MINNEAPOLIS — Minneapolis Federal Reserve Bank President Narayana Kocherlakota Tuesday expressed comfort in the Fed's current level of asset purchases and its language, but noted that analyzing the Fed buying and structural labor market changes are evolving while inflation seems not to be a major problem.
Effectiveness of asset purchases "is not a yes or no answer, it is evolving. In December, I thought the committee made the right decision at that stage."
"I think the asset purchase program is having benefits right now," and while weighing the pluses and minuses, "I am comfortable with current levels," Kocherlakota told reporters.
He sidestepped an MNI question on his thoughts about the Fed purchasing assets at what could be considered lofty levels. Instead, Kocherlakota went into a soliloquy about the asset purchase program and its conditionality and the winding down of the program.
The Fed is always "evaluating the effectiveness of the program," he said, noting that "asset purchases are historically a new central banking tool, especially on this scale."
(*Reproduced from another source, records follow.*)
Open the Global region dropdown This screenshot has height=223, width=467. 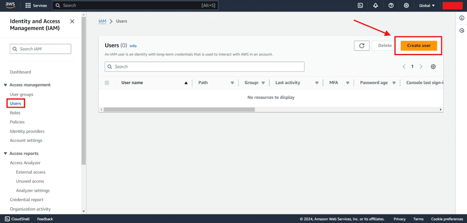[427, 5]
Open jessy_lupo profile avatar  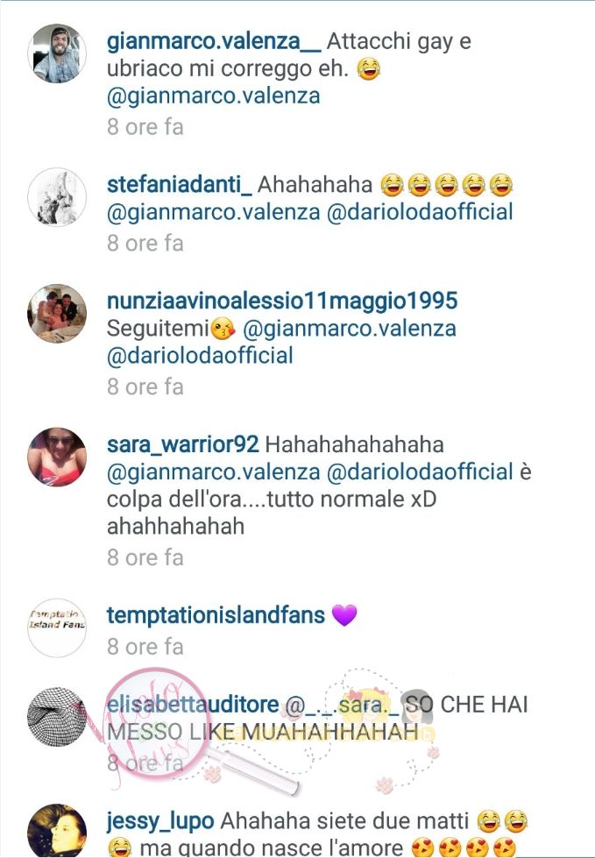pyautogui.click(x=57, y=831)
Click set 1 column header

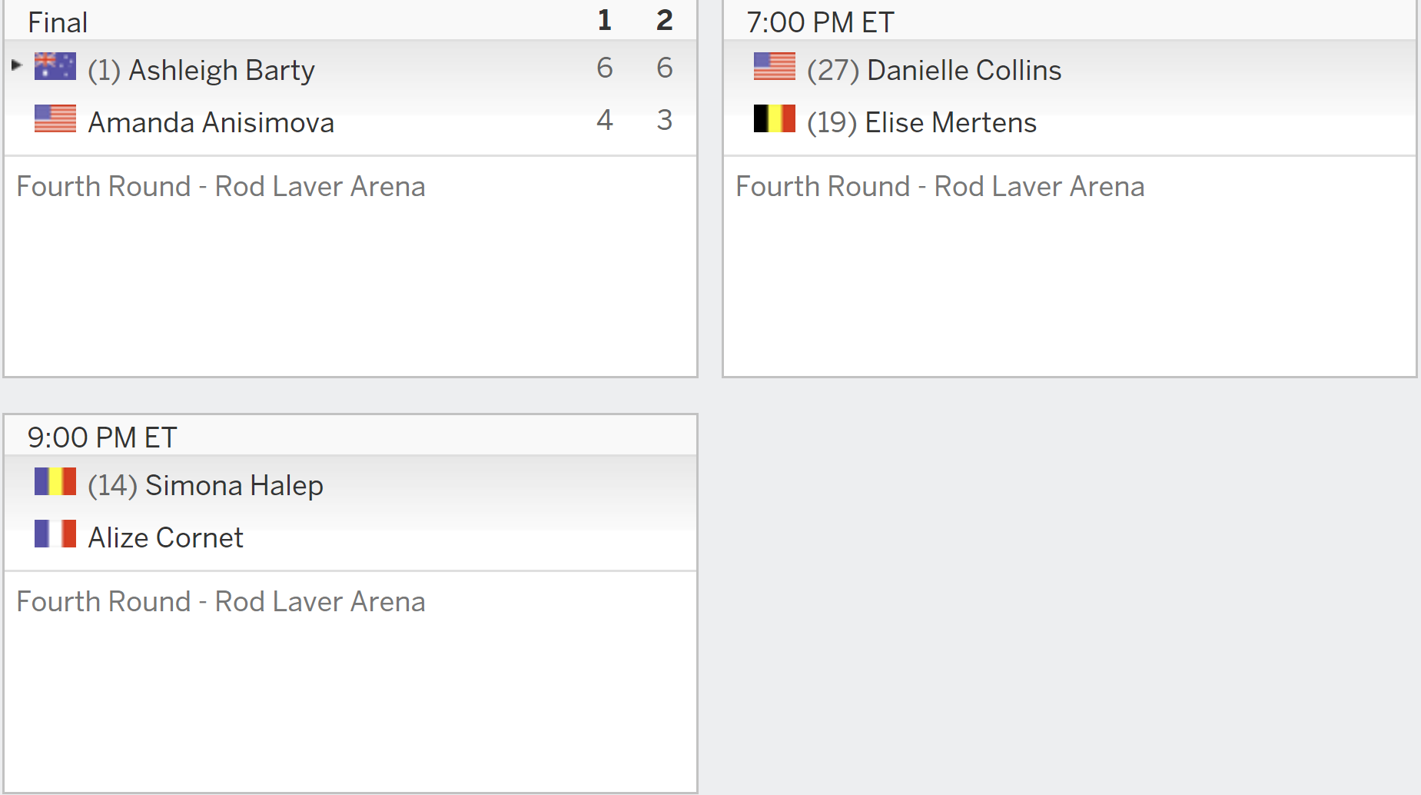point(605,21)
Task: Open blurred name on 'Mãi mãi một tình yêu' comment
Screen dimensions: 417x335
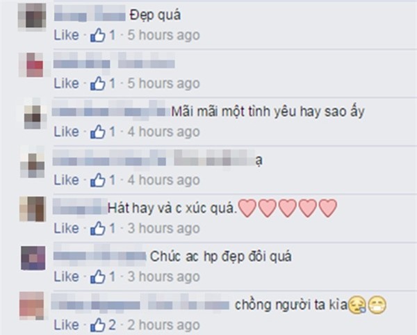Action: click(x=111, y=110)
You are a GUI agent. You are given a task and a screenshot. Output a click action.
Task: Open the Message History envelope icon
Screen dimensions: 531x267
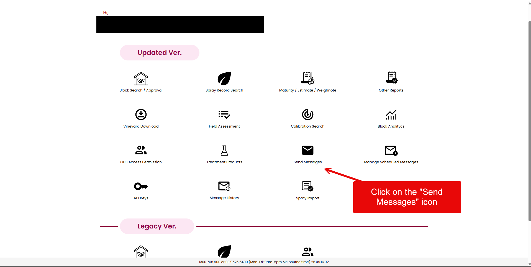click(224, 186)
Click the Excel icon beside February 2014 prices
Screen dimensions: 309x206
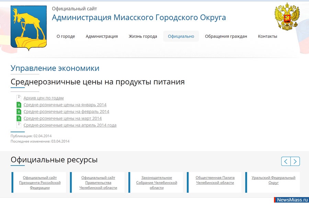(x=19, y=112)
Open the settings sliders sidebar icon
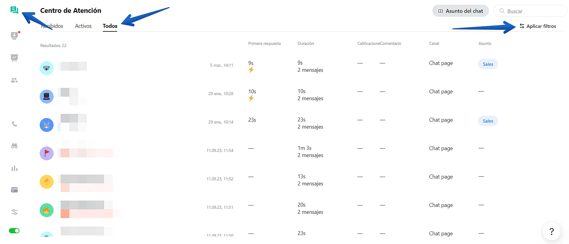 14,212
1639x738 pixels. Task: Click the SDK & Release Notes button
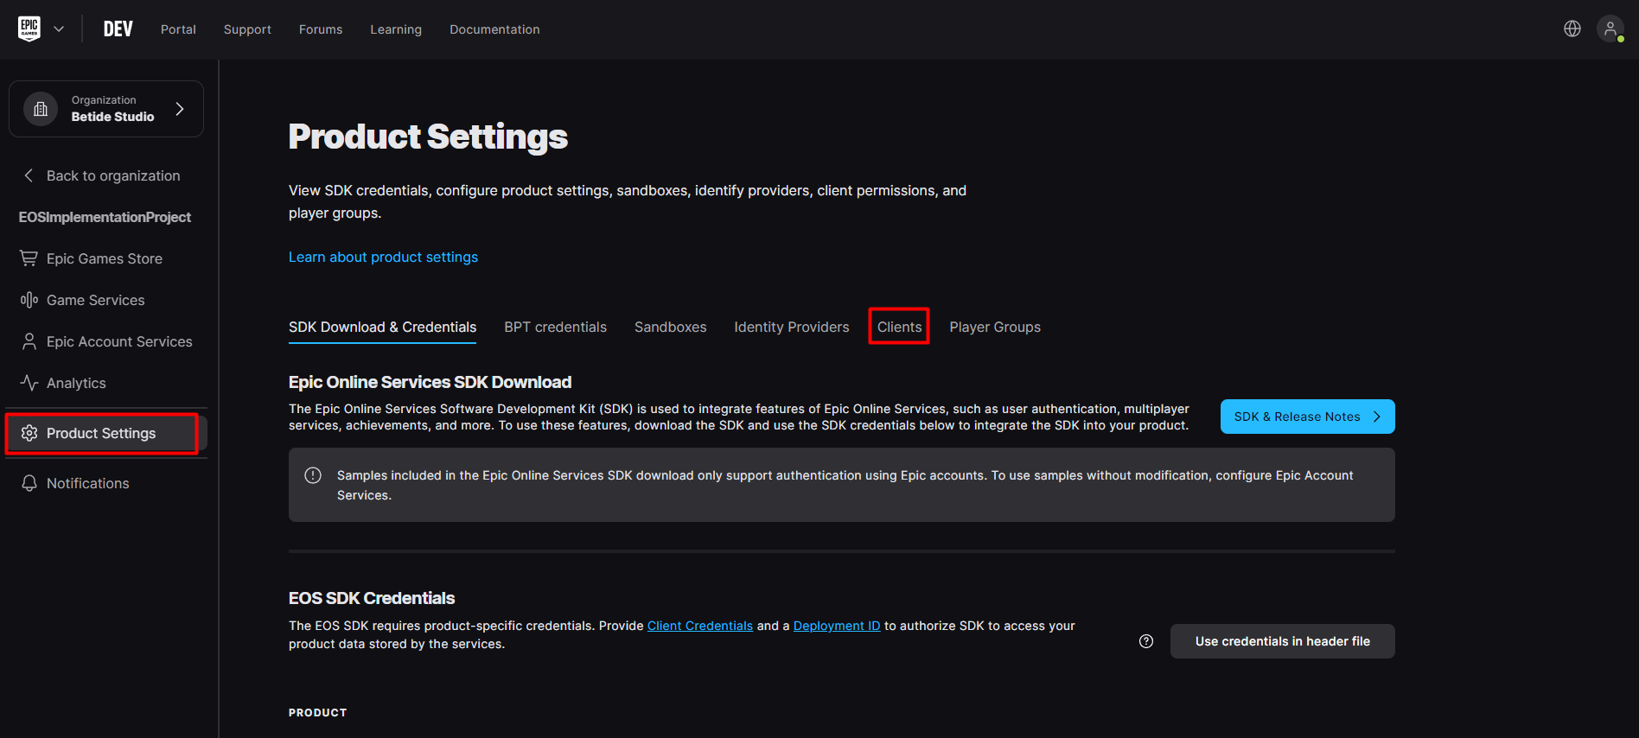(1307, 417)
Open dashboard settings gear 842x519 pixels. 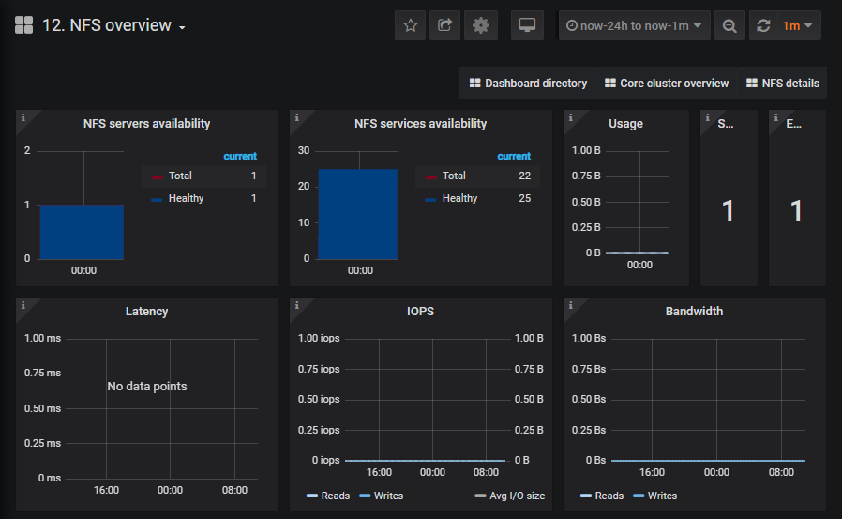pos(481,25)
But asset purchases lack the years of guidance and modeling of the interest rate tool. "We are still learning a lot about asset purchases," while at the same time evaluating both sides of asset purchase conditionality.
He also said the Fed is doing a lot of a lot of work at the micro level to analyze the labor market.
"I think it is important, for the public to know the Fed will stay accommodative until the economy is more normal. I think 6.5% unemployment is too high to consider normal," Kocherlakota said.
Kocherlakota said in analyzing the labor market, he focuses on improvements being translated into wage pressures.
"Structural changes are an ongoing evaluation, but our policy has an automatic safeguard. If we see intermediate outlook for inflation rising above 2%, that might make us think differently about the labor market."
"When the Fed is trying to stimulate the economy, there is a tradeoff between unemployment and inflation. It is not set by low monetary policy, but rather monetary policy is showing you where you are on the medium run. You cannot shift the Phillips curve," he said.
It would be "hard to see a lot of inflation when unemployment is above 5.5%," Kocherlakota said, but he added "when Fed moves rates it also influences inflation," effectively in lock step thus "all of this is predicated on having inflation well anchored."
"There would have to be very big changes in the structure of the labor market for inflation to translate into wage pressures," Kocherlakota said of the current environment, echoing the comments earlier Tuesday in a speech to the Financial Planning Association of Minnesota.
"Critical going forward is the thresholds that offer protection for the Fed as we think about structural versus cyclical unemployment trends," he said.
Earlier in his speech he noted that, "guidance clearly states that the Committee's commitment to a low fed funds rate is off the table if the medium-term inflation outlook ever rises above 2.5% ... I see it as unlikely that this threshold would ever be breached, even if the Committee were to lower the unemployment threshold to 5.5%."
He also repeated his earlier comment that "labor force participation going forward is less clear."
Commenting on the fiscal situation, Kocherlakota said it would have been better if the issues with the fiscal cliff were resolved more quickly. While he fully expects resolve on the budget issues, the effect of full sequestration and budget cuts, would have shaved 50 basis points off growth forecasts.